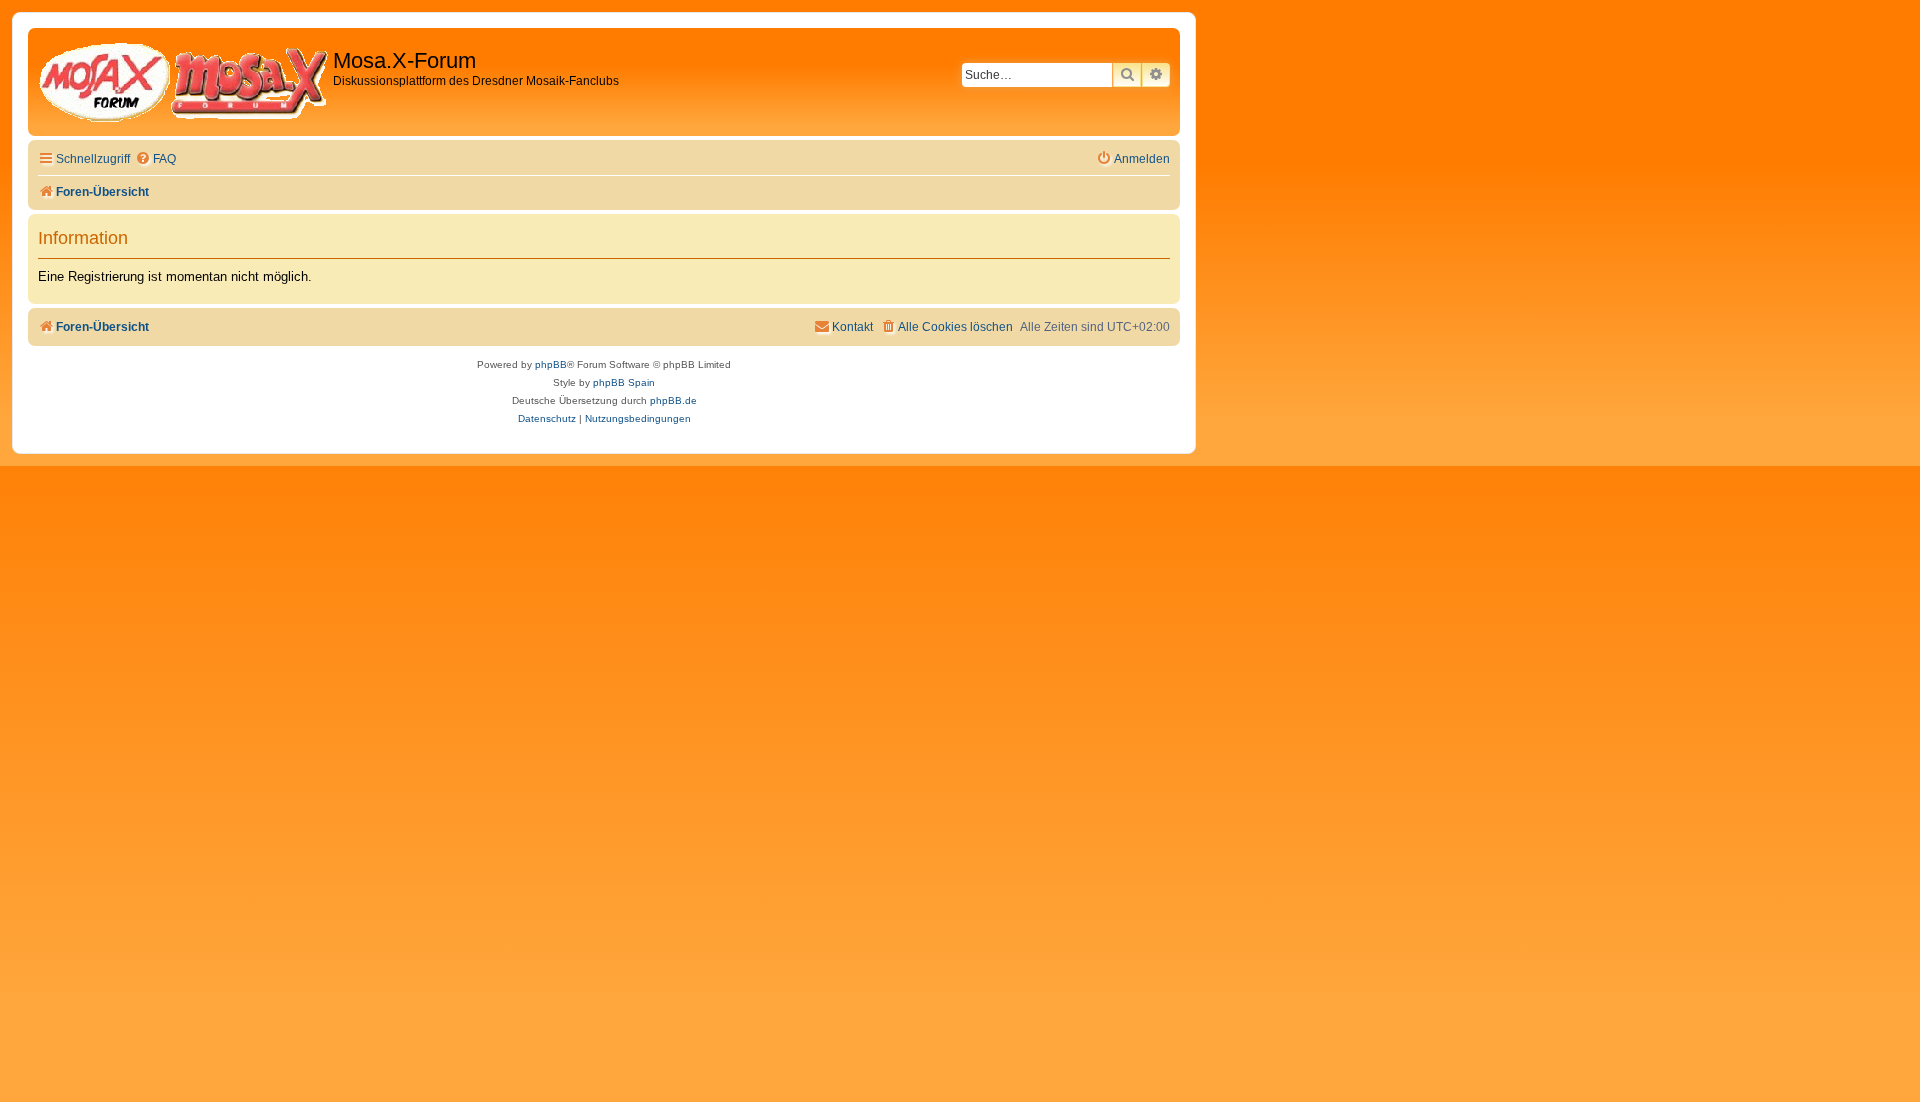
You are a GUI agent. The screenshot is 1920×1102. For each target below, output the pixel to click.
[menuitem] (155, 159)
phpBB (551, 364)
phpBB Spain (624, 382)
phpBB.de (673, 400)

────────────────────────────────────────

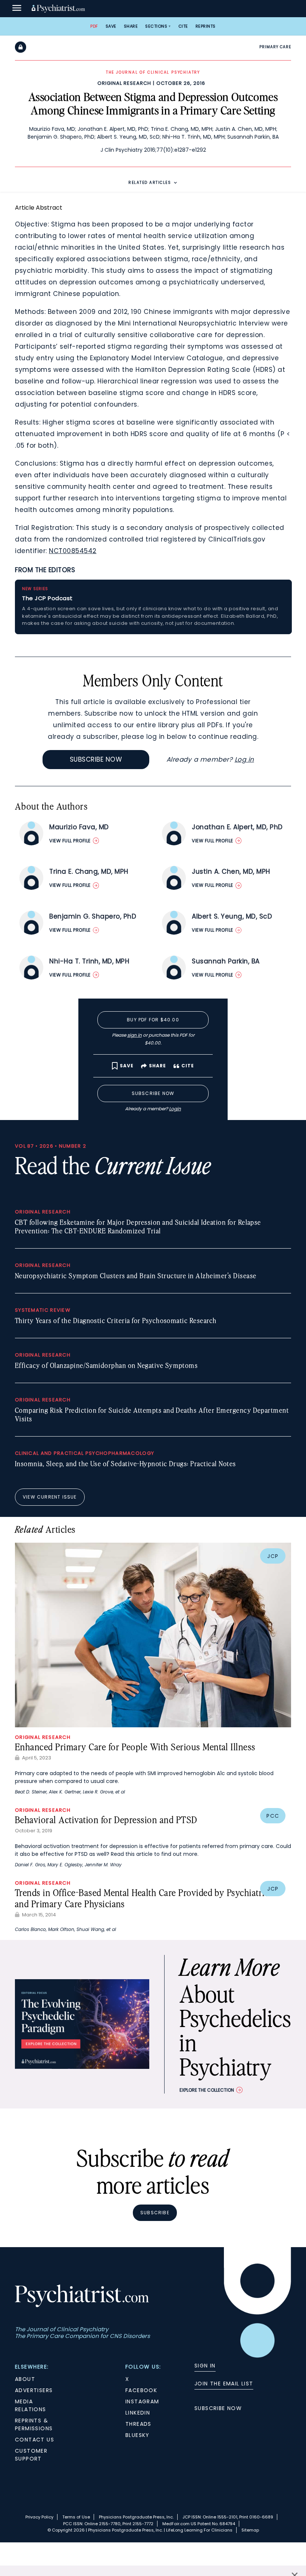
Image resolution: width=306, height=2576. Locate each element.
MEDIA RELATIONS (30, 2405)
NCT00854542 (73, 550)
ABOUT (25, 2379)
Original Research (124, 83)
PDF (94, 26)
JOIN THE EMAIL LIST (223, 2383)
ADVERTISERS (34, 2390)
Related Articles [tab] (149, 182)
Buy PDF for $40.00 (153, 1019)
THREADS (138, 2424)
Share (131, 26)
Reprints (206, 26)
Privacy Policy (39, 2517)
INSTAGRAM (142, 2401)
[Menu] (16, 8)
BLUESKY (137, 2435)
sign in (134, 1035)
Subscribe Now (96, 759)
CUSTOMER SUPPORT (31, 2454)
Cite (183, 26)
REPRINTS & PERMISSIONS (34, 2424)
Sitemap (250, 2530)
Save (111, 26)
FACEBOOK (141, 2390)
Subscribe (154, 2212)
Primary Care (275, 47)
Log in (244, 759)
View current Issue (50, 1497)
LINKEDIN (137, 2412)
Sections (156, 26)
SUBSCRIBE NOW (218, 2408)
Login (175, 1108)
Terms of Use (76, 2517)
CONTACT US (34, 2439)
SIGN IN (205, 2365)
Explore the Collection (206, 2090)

────────────────────────────────────────

[Exercise]:
Scan the data above for the word "each" and report every line where it is found.

[Response to the task]:
You are a GUI agent. The screenshot is 1920×1102. For each target below, output the pixel to click.
Image resolution: width=306, height=2576. Locate each element.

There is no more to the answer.